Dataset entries
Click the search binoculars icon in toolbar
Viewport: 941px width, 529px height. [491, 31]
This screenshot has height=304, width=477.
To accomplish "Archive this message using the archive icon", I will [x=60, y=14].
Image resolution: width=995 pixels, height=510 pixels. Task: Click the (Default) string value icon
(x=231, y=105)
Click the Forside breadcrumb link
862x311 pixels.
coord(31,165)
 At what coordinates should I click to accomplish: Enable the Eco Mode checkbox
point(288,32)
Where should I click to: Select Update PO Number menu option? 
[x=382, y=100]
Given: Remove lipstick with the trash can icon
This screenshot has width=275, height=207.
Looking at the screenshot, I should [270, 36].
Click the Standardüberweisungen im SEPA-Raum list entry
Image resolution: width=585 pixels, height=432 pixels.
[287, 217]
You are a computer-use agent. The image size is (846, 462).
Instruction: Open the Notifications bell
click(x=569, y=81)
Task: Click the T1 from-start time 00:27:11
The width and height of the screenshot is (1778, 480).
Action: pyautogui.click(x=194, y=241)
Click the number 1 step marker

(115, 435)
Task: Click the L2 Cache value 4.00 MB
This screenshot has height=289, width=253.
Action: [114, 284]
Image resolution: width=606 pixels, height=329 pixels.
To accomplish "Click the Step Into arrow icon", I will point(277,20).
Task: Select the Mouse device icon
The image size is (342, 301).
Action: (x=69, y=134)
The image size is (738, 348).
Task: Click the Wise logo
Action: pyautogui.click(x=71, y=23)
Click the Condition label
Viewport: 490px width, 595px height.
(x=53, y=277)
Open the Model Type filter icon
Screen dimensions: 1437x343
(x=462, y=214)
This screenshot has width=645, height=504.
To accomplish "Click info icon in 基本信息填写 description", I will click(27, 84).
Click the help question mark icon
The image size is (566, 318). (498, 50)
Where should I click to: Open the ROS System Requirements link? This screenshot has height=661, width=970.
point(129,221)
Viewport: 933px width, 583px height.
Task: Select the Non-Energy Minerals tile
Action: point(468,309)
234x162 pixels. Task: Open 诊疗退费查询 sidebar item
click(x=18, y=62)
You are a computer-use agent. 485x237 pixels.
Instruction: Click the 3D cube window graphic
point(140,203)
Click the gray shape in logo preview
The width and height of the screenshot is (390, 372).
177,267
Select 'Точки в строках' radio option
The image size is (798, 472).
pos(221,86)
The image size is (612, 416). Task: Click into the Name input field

◆ Activity
Once you have read the records above, write them out again exactly.

◆ Your response
Click the search binoculars icon in toolbar
Viewport: 941px width, 529px height. [491, 31]
This screenshot has height=304, width=477.
To accomplish "Archive this message using the archive icon", I will [x=60, y=14].
Image resolution: width=995 pixels, height=510 pixels. Task: Click the (Default) string value icon
(x=231, y=105)
Click the Forside breadcrumb link
862x311 pixels.
coord(31,165)
 At what coordinates should I click to accomplish: Enable the Eco Mode checkbox
point(288,32)
Where should I click to: Select Update PO Number menu option? 
[x=382, y=100]
Given: Remove lipstick with the trash can icon
This screenshot has width=275, height=207.
Looking at the screenshot, I should [270, 36].
Click the Standardüberweisungen im SEPA-Raum list entry
Image resolution: width=585 pixels, height=432 pixels.
[287, 217]
You are a computer-use agent. The image size is (846, 462).
Instruction: Open the Notifications bell
click(x=569, y=81)
Task: Click the T1 from-start time 00:27:11
The width and height of the screenshot is (1778, 480).
Action: pyautogui.click(x=194, y=241)
Click the number 1 step marker

(115, 435)
Task: Click the L2 Cache value 4.00 MB
This screenshot has height=289, width=253.
Action: [114, 284]
Image resolution: width=606 pixels, height=329 pixels.
To accomplish "Click the Step Into arrow icon", I will point(277,20).
Task: Select the Mouse device icon
The image size is (342, 301).
Action: (x=69, y=134)
The image size is (738, 348).
Task: Click the Wise logo
Action: pyautogui.click(x=71, y=23)
Click the Condition label
Viewport: 490px width, 595px height.
(x=53, y=277)
Open the Model Type filter icon
Screen dimensions: 1437x343
(x=462, y=214)
This screenshot has width=645, height=504.
To accomplish "Click info icon in 基本信息填写 description", I will click(27, 84).
Click the help question mark icon
The image size is (566, 318). (498, 50)
Where should I click to: Open the ROS System Requirements link? This screenshot has height=661, width=970.
point(129,221)
Viewport: 933px width, 583px height.
Task: Select the Non-Energy Minerals tile
Action: point(468,309)
234x162 pixels. Task: Open 诊疗退费查询 sidebar item
click(x=18, y=62)
You are a computer-use agent. 485x237 pixels.
Instruction: Click the 3D cube window graphic
point(140,203)
Click the gray shape in logo preview
The width and height of the screenshot is (390, 372).
177,267
Select 'Точки в строках' radio option
The image size is (798, 472).
pos(221,86)
The image size is (612, 416). Task: Click into the Name input field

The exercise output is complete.